Analysis

Gender selection:is it happening in America?

Photo credit: superman_ha_muerto on flickr

The history of the United States includes examples of both sex discrimination and race discrimination, but the elimination of discriminatory practices has been and is among the highest priorities and greatest achievements of American history…or at least it should be.

The history of the United States includes examples of both sex discrimination and race discrimination. The people of the United States ultimately responded in the strongest possible legal terms by enacting constitutional amendments correcting elements of such discrimination. Women, once subjected to sex discrimination that denied them the right to vote, now have suffrage guaranteed by the 19th amendment. African-Americans, once subjected to race discrimination through slavery that denied them equal protection of the laws, now have that right guaranteed by the 14th amendment. The elimination of discriminatory practices has been and is among the highest priorities and greatest achievements of American history.

Would you be surprised to find that the above quote was taken from a proposed bill that would limit abortions? That’s right: the Prenatal Nondiscrimination Act (H.R. 3541) was introduced last December “[t]o prohibit discrimination against the unborn on the basis of sex or race.”

The proposed bill cites a 1990 Harvard University report that “estimated that more than 100 million women were ‘demographically missing’ from the world as early as 1990 due to sexist practices, including sex-selection abortion.” It goes on to explain that “[m]any experts believe sex-selection abortion is the primary cause. Current estimates of women missing from the world range in the hundreds of millions.”

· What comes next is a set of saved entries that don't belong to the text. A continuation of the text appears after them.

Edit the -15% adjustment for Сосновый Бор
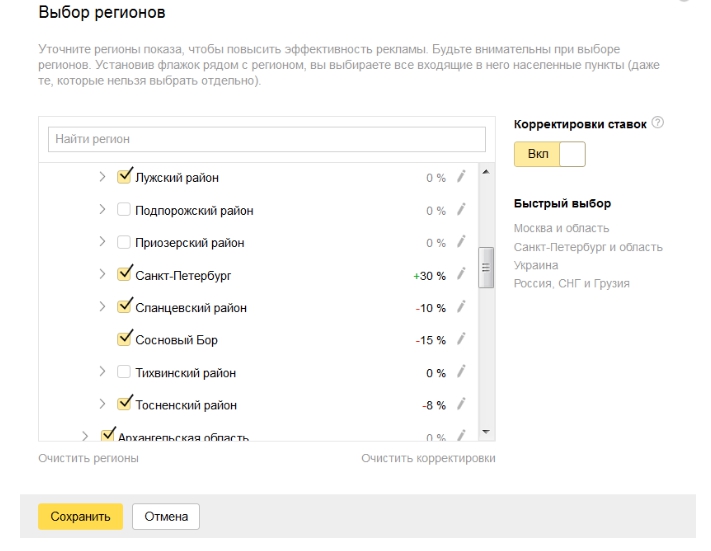Image resolution: width=711 pixels, height=551 pixels. 461,340
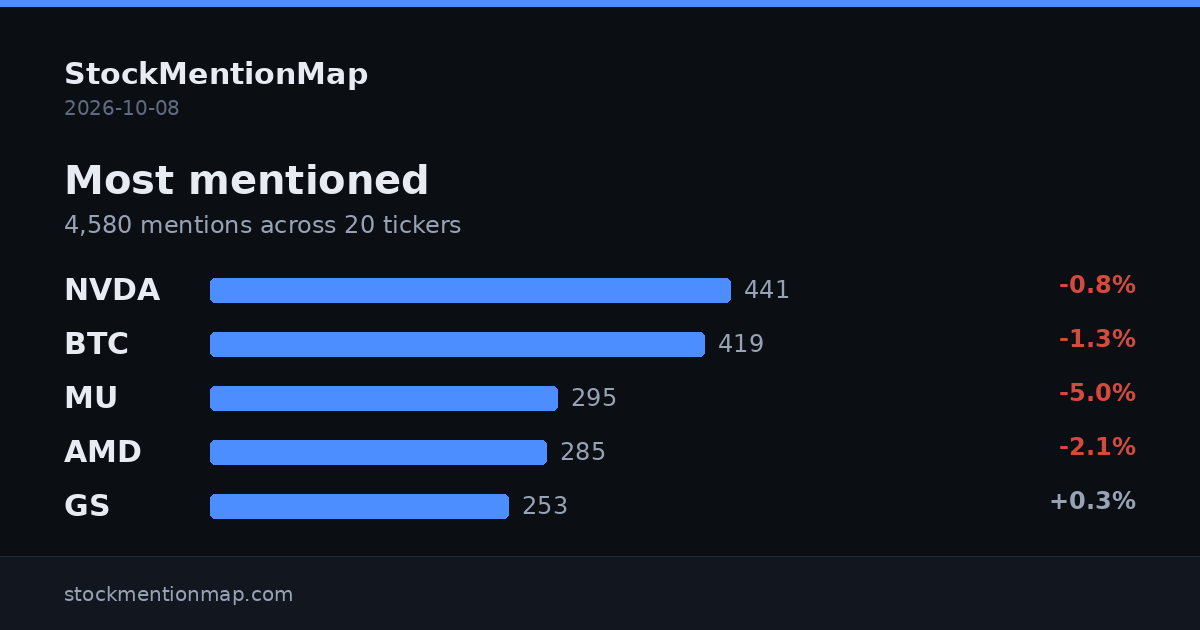Visit the stockmentionmap.com footer link
Viewport: 1200px width, 630px height.
coord(179,594)
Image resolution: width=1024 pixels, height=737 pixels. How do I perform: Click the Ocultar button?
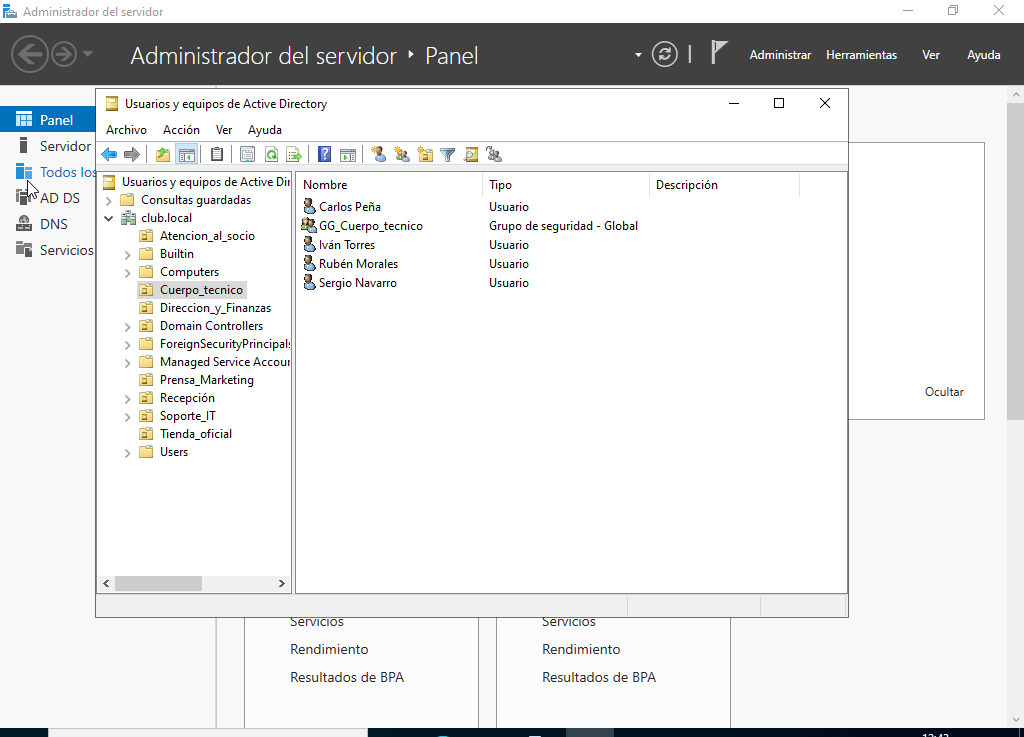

While a bill like this is obviously necessary in some parts of the world, is it necessary for America? Are abortions really being performed in America on the basis of gender?

The congressional findings for the bill reported two different areas of gender-based abortions. One group involves people who trace their heritage back to a country that shows a strong preference for male descendants.

The evidence strongly suggests that some Americans are exercising sex-selection abortion practices within the United States consistent with discriminatory practices common to their country of origin, or the country to which they trace their ancestry. While sex-selection abortions are more common outside the United States, the evidence reveals that female feticide is also occurring in the United States.

The other group involves those who come to the United States for the purpose of a gender-based abortion:

Public statements from within the medical community reveal that citizens of other countries come to the United States for sex-selection procedures that would be criminal in their country of origin. Because the United States permits abortion on the basis of sex, the United States may effectively function as a `safe haven’ for those who seek to have American physicians do what would otherwise be criminal in their home countries–a sex-selection abortion, most likely late-term.

It’s horrible to think that children are being aborted on the basis of gender – but more so that it’s happening in a country where life, liberty, and the pursuit of happiness are considered unalienable rights and where everyone should be treated equally. How ironic that while abortion is touted as a women’s right, there is a disproportionate number of females who will never be receive a chance to experience life.